Ketika meninggalkan kapal, dan menjejakkan kaki di kota Bakahueni, terasa berubah. Jalan dari pelabuhan menuju kota lebar-lebar. Tidak lagi sempit seperti dulu. Tingkat kepadatan kenderaan bertambah. Antrian panjang kendaraan tak putus-putus. Mengangkut barang. Kenderaan pribadi dan umum, seperti bus, yang menghubungkan antar kota di Sumatera, ikut bertambah. Mobilitas barang, jasa dan manusia, semakin cepat. Inilah yang menyebabkan perubahan. Kehidupan tak seperti lima belas  tahun lalu.
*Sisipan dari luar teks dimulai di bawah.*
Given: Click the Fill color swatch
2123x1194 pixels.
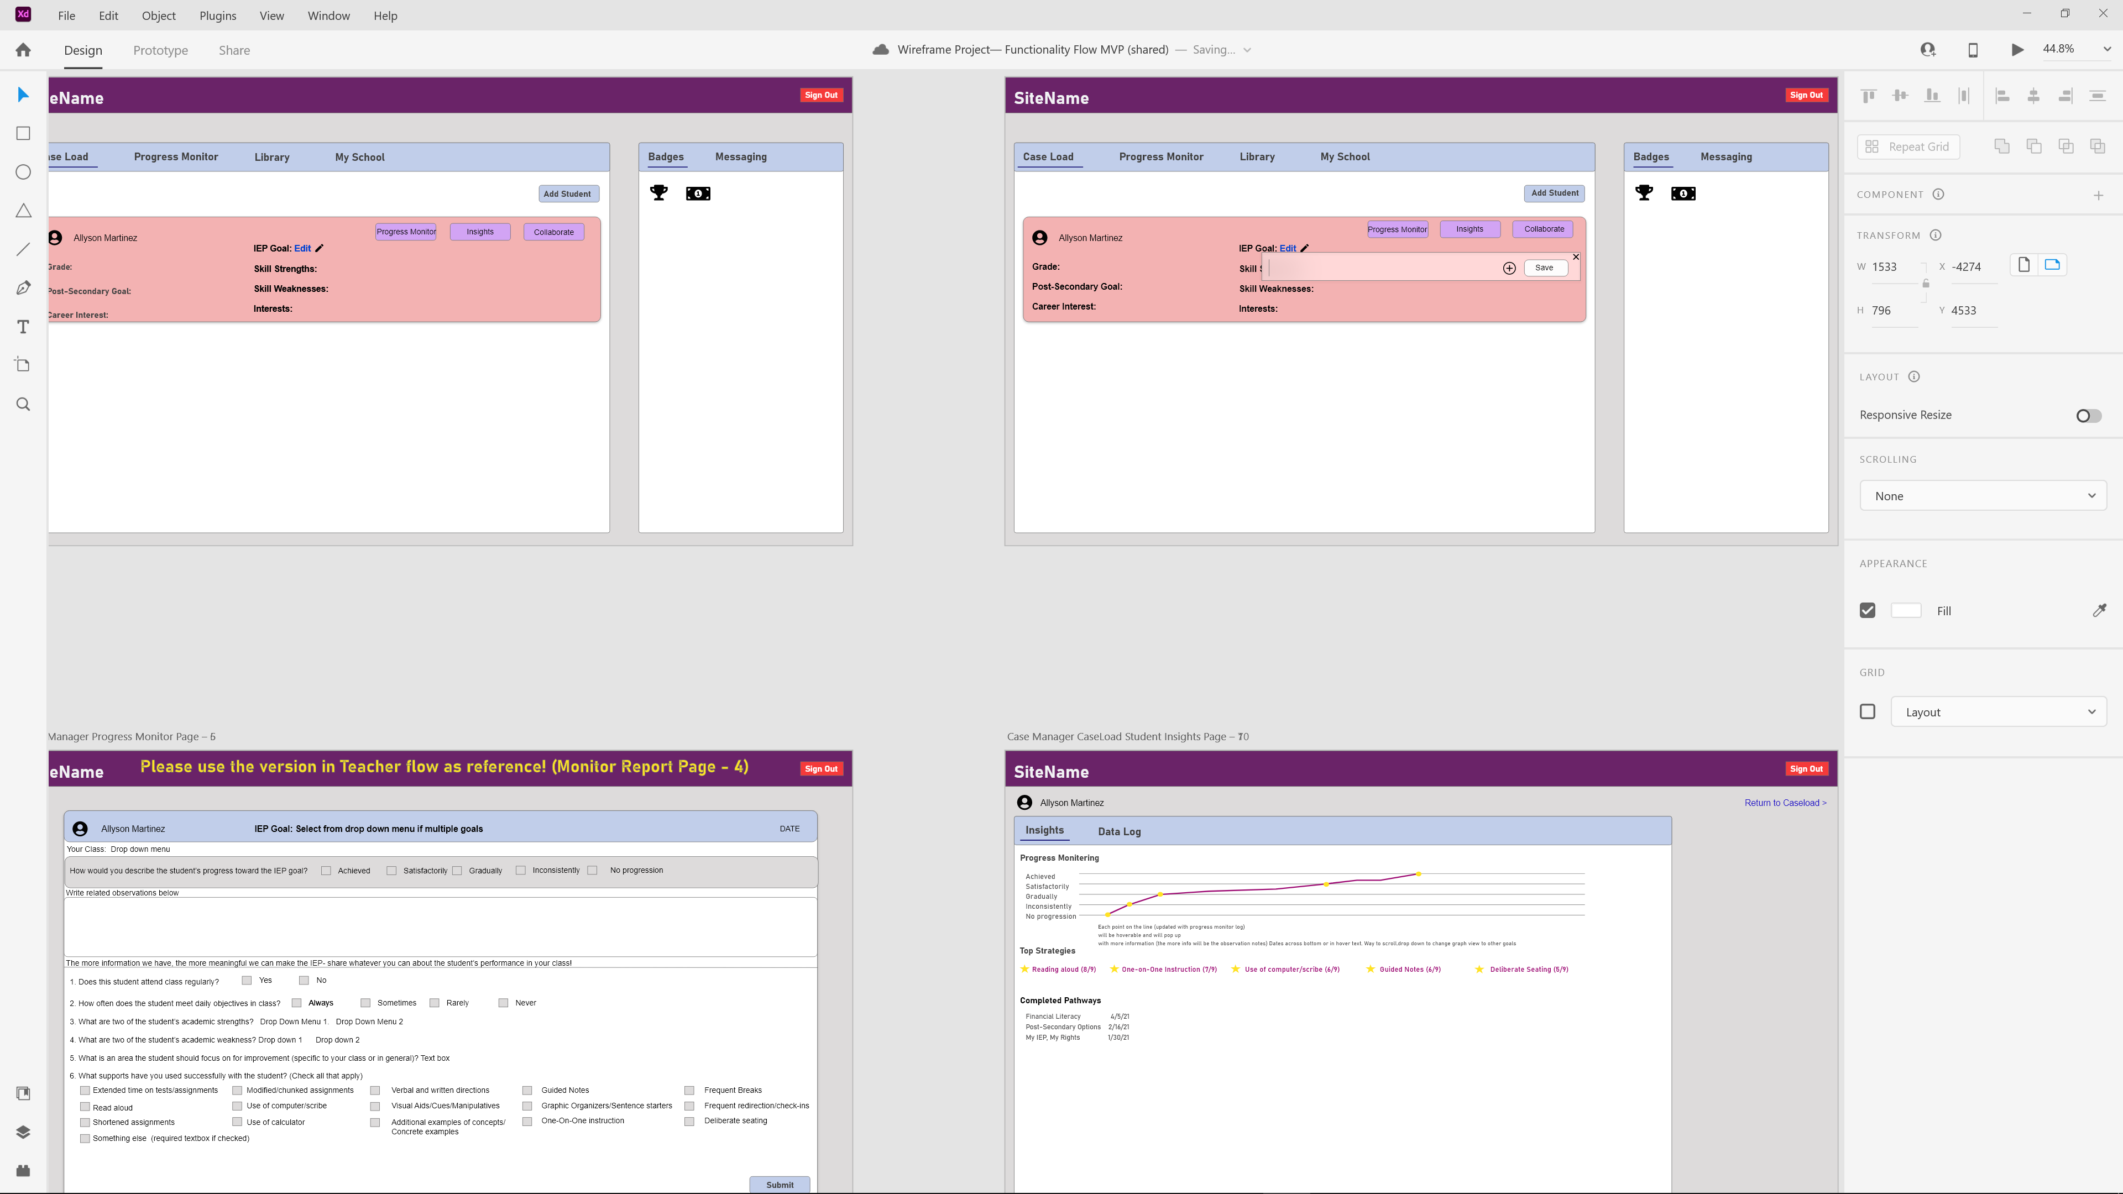Looking at the screenshot, I should point(1905,609).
Jalan-jalan tidak lagi banyak yang berlubang. Ketika menuju Palembang, hanya di Kabupaten Tulangbawang, ada sedikit jalan yang rusak. Perjalanan dari Bakahueni menuju Palembang sangat menarik. Rumah-rumah penduduk mulai bagus. Tidak seperti dulu lagi. Kadang-kadang masih ada yang sangat sederhana. Terdiri dari atap rumbia. Sekarang sudah jarang sekali. Banyak bangunan rumah yang terdiri dari kayu dan bata, serta nampak bagus. Apalagi, rumah-rumah penduduk asli, yaitu rumah panggung, sangat menarik, dan terasa indah. Mungkin mereka sudah mulai berubah ekonominya. Kanan kiri jalan tumbuhan perkebunan sawit, dan karet, serta tanaman lainnya, yang bermanfaat secara ekonomi. Inilah sebuah perubahan.
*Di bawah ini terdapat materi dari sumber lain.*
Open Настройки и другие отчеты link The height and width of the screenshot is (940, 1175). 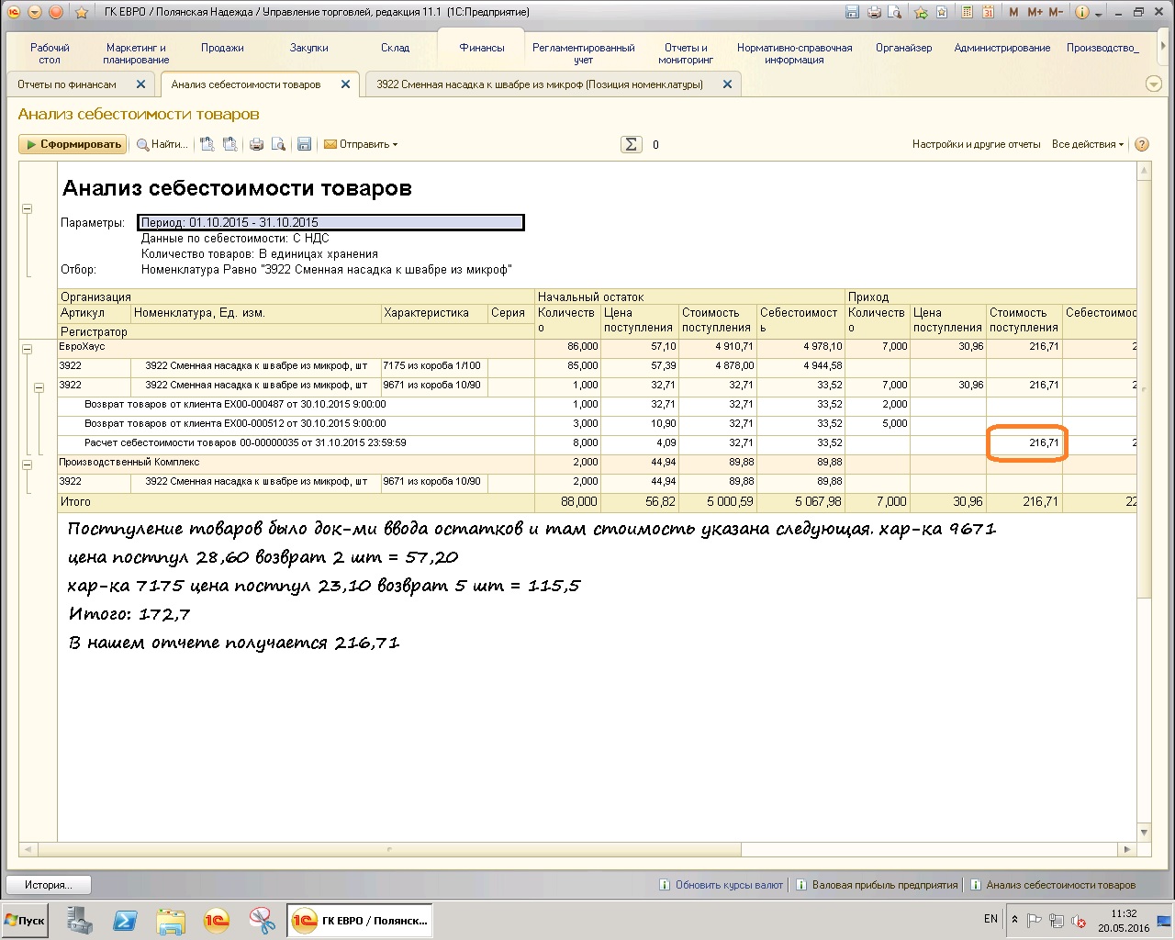tap(976, 144)
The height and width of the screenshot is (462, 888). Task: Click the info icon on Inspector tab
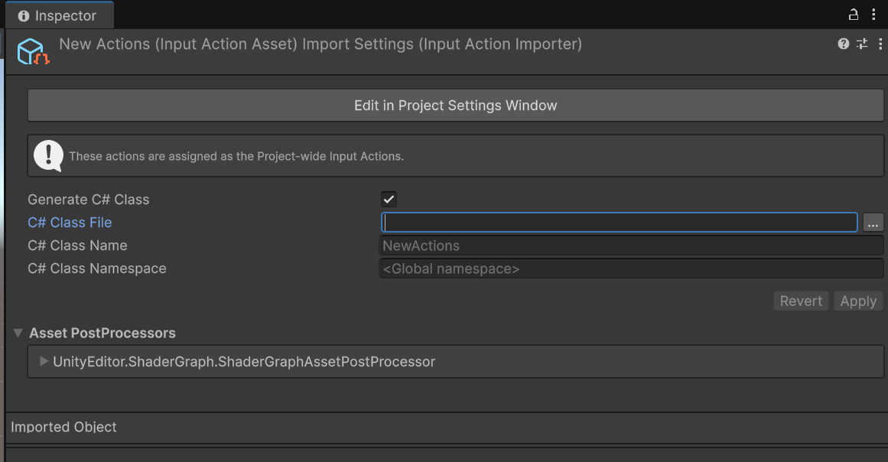[24, 16]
Tentu, tak lupa, kini banyak bangunan masjid baru. Sejak meninggalkan Tanjung Karang menuju Palembang, begitu banyak bangunan masjid baru, yang sedang diselaikan, atau sedang dibangun. Tapi, banyak yang sudah selesai, dan digunakan untuk sholat berjamaah. Bagi mereka yang melakukan shafar (perjalanan), masjid-masjid itu, sangatlah bernilai. Istirahat dan shalat. Terkadang terasa meletihkan perjalanan yang panjang itu. Apalagi, kalau menggunakan kenderaan yang tidak menggunakan pendingin. Terasa melelahkan. Udara panas menyengat di siang hari. Selebihnya, tempat-tempat pengisian bahan bakar, sekarang sudah sangat bagus, konsepnya seperti rata-rata di Eropa. Ada tempat makan, tempat istirahat, dan disertai  tempat sholat.
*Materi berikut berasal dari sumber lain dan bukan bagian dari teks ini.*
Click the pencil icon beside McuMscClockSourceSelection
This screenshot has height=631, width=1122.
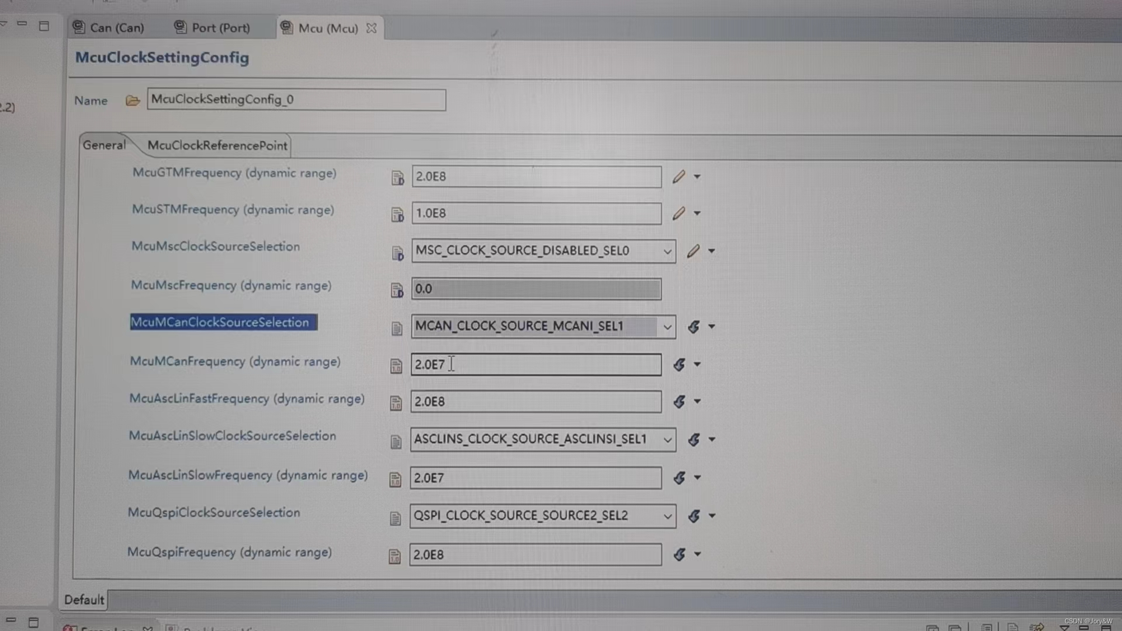(692, 251)
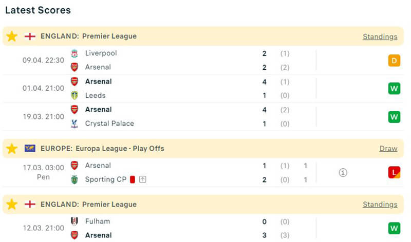Toggle favorite star for first Premier League header
The image size is (411, 242).
point(12,36)
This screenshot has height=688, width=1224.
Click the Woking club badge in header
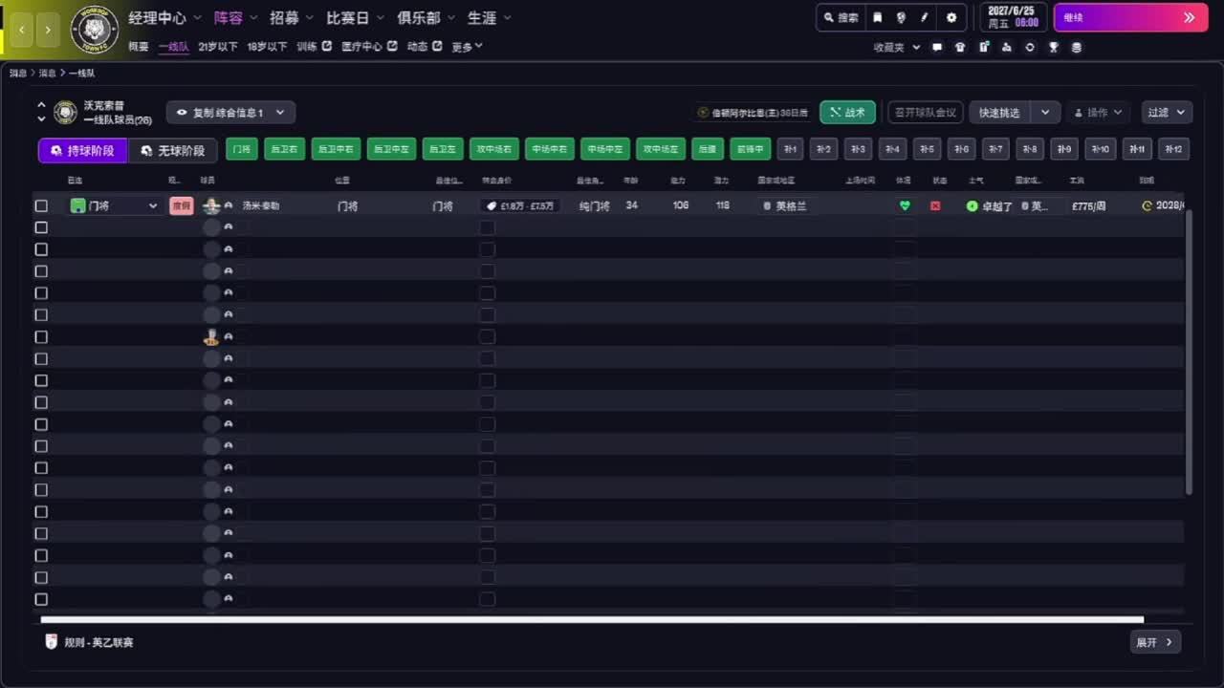pyautogui.click(x=95, y=30)
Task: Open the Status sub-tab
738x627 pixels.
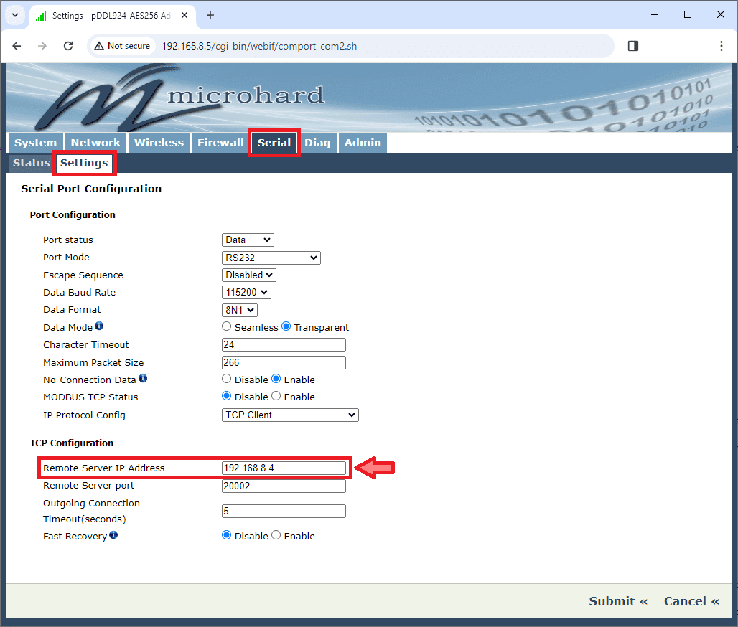Action: click(32, 163)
Ketika tiba Palembang menjelang malam. Kotanya hidup. Ramai. Aktivitas manusia luar biasa. Seperti tak pernah henti. Manusia dan kendaraan hilir mudik. Kota Palembang sangat padat. Sekarang kota itu sudah lebih bersih dan indah. Tidak seperti lima belas tahun lalu. Dari Kayu Agung sudah mulai terasa adanya keramaian. Lebih ramai lagi menjelang kota Palembang. Jembatan Sungai Musi, sangat indah di malam hari. Aneka lampu di jembatan Musi, sangat indah di malam hari. Dipinggiran sungai Musi, lampu sangat banyak. Konon, di malam hari, sepanjang sungai Musi, banyak orang-orang berdagang,dan pembelinya, mereka yang ingin menikmati malam hari, dan menggunakan perahu. Indah sekali.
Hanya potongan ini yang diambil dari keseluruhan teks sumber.